Nathalie Applewhite's picture
Strategic Director of Development

Nathalie Applewhite is the strategic director of development. She leads the Center's development efforts, overseeing fundraising initiatives in collaboration with the executive director and other team leaders, the management of current grants, impact collection and communication, and the Center’s individual donor campaigns. She plays a strategic role in the framing of initiatives and working across teams to advance the Center's mission. Nathalie joined the Pulitzer Center in 2006, shortly after its founding, and has played a key role in the development of the Center's model and approach towards journalism initiatives, communications, and public and educational outreach.

Before joining the Center, Nathalie worked nationally and internationally on documentaries, educational, political and commercial productions as a producer, director, and editor. She also worked as a consultant for the Executive Office of the Secretary General at the United Nations, and as a project manager and media specialist for the University of Pennsylvania’s Literacy Research Center. Nathalie's award-winning film Picture Me an Enemy, about two young women from the former Yugoslavia, was screened nationally and internationally in film festivals and universities.

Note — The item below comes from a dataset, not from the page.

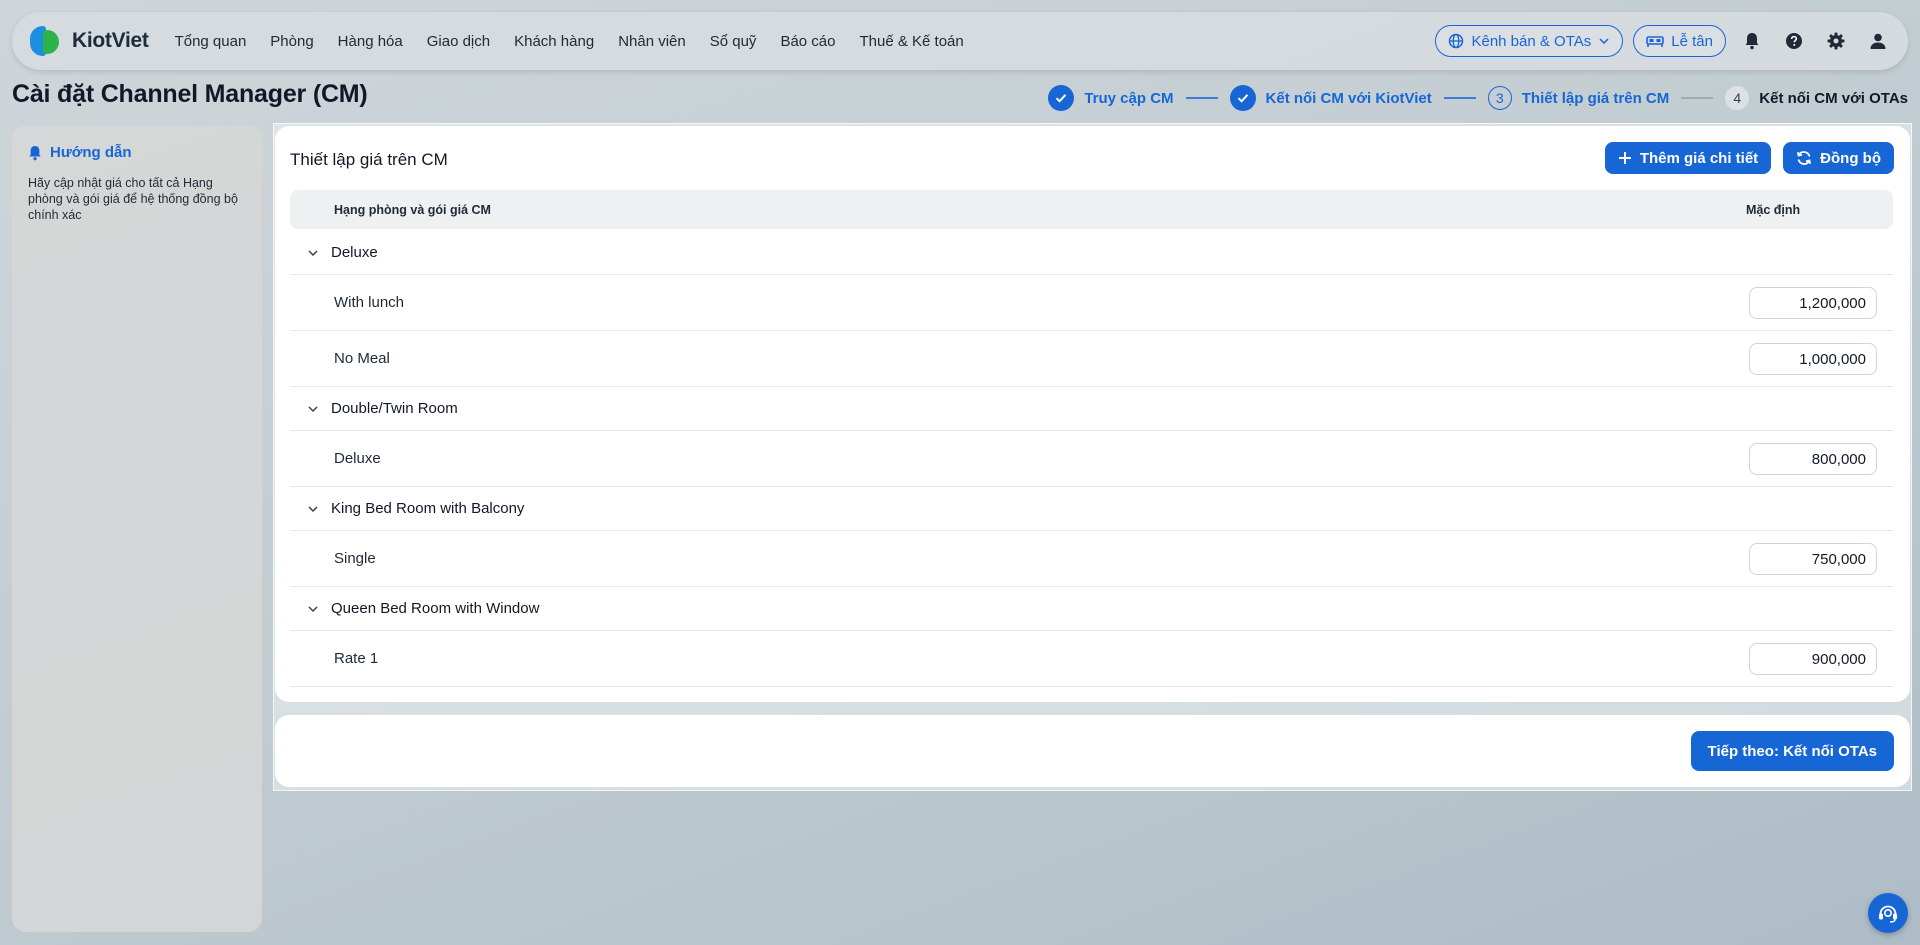 Image resolution: width=1920 pixels, height=945 pixels. Describe the element at coordinates (412, 210) in the screenshot. I see `column-header-room-rate: Hạng phòng và gói giá CM` at that location.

Nathalie holds a Master’s degree from the School of International and Public Affairs (SIPA) at Columbia University, where she concentrated in International Security Policy with a regional concentration in the Middle East. She focused on the intersections of media, democracy, and nationalism, and in the role of media in war and its potential in conflict prevention, resolution and peace-building. Nathalie received a BA in Visual Anthropology from Temple University, after an eclectic run of international programs and cultural studies in NY, France, Latin America, and Japan.

Nathalie has run dozens of workshops on multi-media production for journalists, and made presentations at universities, high schools, and conferences on war and representation, the role of media in conflict, global reporting at a crossroads, and the intersection of new and traditional news media.